# Gaming Laptop 1000 - 2000 €



## Romansky81 (20. November 2015)

*Gaming Laptop 1000 - 2000 €*

Hallo.
Ich möchte mir nächsten Monat einen neuen Gaming Laptop kaufen.
Hab mich auch schon ein bisschen umgeschaut.
Hab bisher gute Eindrücke von MSI und Acer gehabt.
Es sollte auf jeden Fall eine 256 GB SSD dabei sein.
daneben noch eine normale HDD.
Vom Prozessor schwanke ich gerade zwischen I7 6700 und I7 5700.
Welcher macht Sinn?
Was bringt der DDR4-Ram an Mehrleistung?
Bezüglich Grafik schwanke ich zwischen GTX 970 und GTX 960.
Was würde da Sinn machen?
Sollte ich als Gaming Laptop besser eine 15" oder doch einen 17" kaufen?
BTW Das Laptop sollte 16 GB RAM haben, da ich auch Speicherintensive Sachen wie Videobearbeitung mache.
Könnt ihr mir Vorschläge unterbreiten?
Wie ist eigentlich Asus bei den Laptops?

Grüße
Roman


----------



## MountyMAX (20. November 2015)

*AW: Gaming Laptop 1000 - 2000 €*

Also, wenn du 2000 EUR für ein Gaminglaptop ausgeben willst, solltest du einen Blick auf Alienware werfen, dort kannst du alles so konfigurieren wie du es willst, und die sehen auch sehr nice aus


----------



## _Berge_ (20. November 2015)

*AW: Gaming Laptop 1000 - 2000 €*

Hallo Romansky,

muss es denn wirklich ein Laptop sein? nachteile sehe ich in der Performance und Kühlung, Gewicht und Akkuleistung sind auch wichtige Punkte.

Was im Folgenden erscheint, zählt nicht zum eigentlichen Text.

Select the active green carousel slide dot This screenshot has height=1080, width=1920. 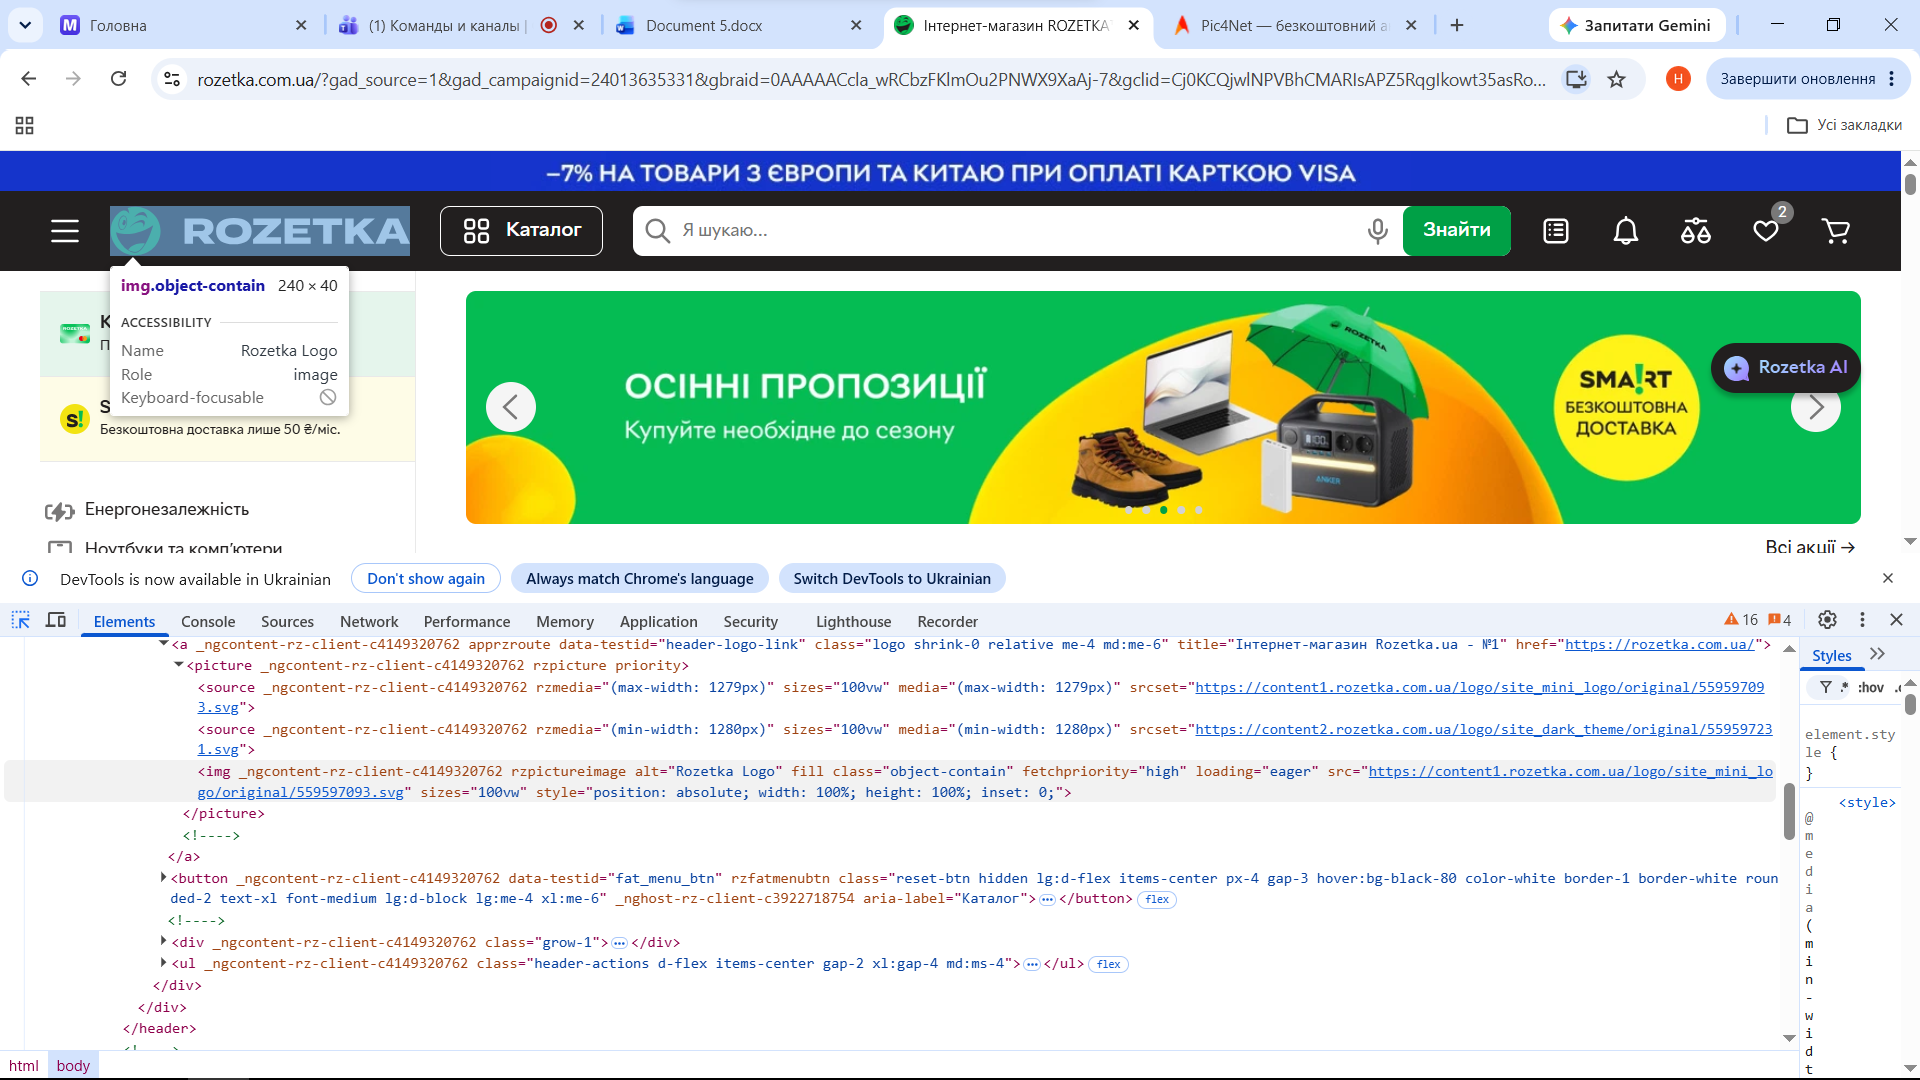(1164, 510)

Für 2k€ bekommst du einen Top Gamingrechner, mit Skylake,  DDR4 und sogar mit Besserer Grafikleistung

Wenn es unbedingt ein Laptop sein muss kannst du dir mal die Schenker XMG anschauen, sind auch Konfigurierbar und sollen sehr gut sein.

Gruß
Berge


----------



## Gelöschtes Mitglied 123355 (20. November 2015)

*AW: Gaming Laptop 1000 - 2000 €*

Asus Rog, MSI und XMG sind meine Empfehlung für Gaming im mobilen Einsatz.


----------



## Eckism (20. November 2015)

*AW: Gaming Laptop 1000 - 2000 €*



_Berge_ schrieb:


> Hallo Romansky,
> 
> muss es denn wirklich ein Laptop sein? nachteile sehe ich in der Performance und Kühlung, Gewicht und Akkuleistung sind auch wichtige Punkte.
> 
> ...



Wenn er wie ich ständig unterwegs ist, nützt im der beste PC nix, wenn er zuhause  steht.

Ich hab mir letzte Woche das MSI GE72-6QF... gekauft. Völlig ausreichend.


----------



## Mr.Ultimo (20. November 2015)

*AW: Gaming Laptop 1000 - 2000 €*

Mis kann ich definitiv empfehlen. und schenker auch erst recht.


----------



## iTzZent (21. November 2015)

*AW: Gaming Laptop 1000 - 2000 €*

Würde auch ein gebrauchtes gerät in Frage kommen?


----------



## Romansky81 (3. Dezember 2015)

*AW: Gaming Laptop 1000 - 2000 €*

Also ein gebrauchtes Gerät soll es nicht sein.
Jetzt mal ne Frage merkt man den Unterschied sehr zwischen 8 und 16 GB RAM?
Merkt man einen großen Unterschied zwischen GTX 960 2GB und 4 GB und GTX 970.
Kennt ihr ein Gaming Notebook das längere Akkulaufzeit wie 5 Stunden?
Welchen Hersteller würdet ihr zwischen MSI, Schenker, Acer und Asus empfehlen?
Nach Überlegen sollte das Notebook doch nur max 1700-1800 kosten.
Bei nicht merkbarer geringerer Ausstattung auch gerne weniger.
BTW USB 3.1 brauche ich nicht unbedingt.
BTWW: Mir wäre es auch recht, wenn du Lüfter nicht gerade den Sound übersteigen sprich angenehm leise sind.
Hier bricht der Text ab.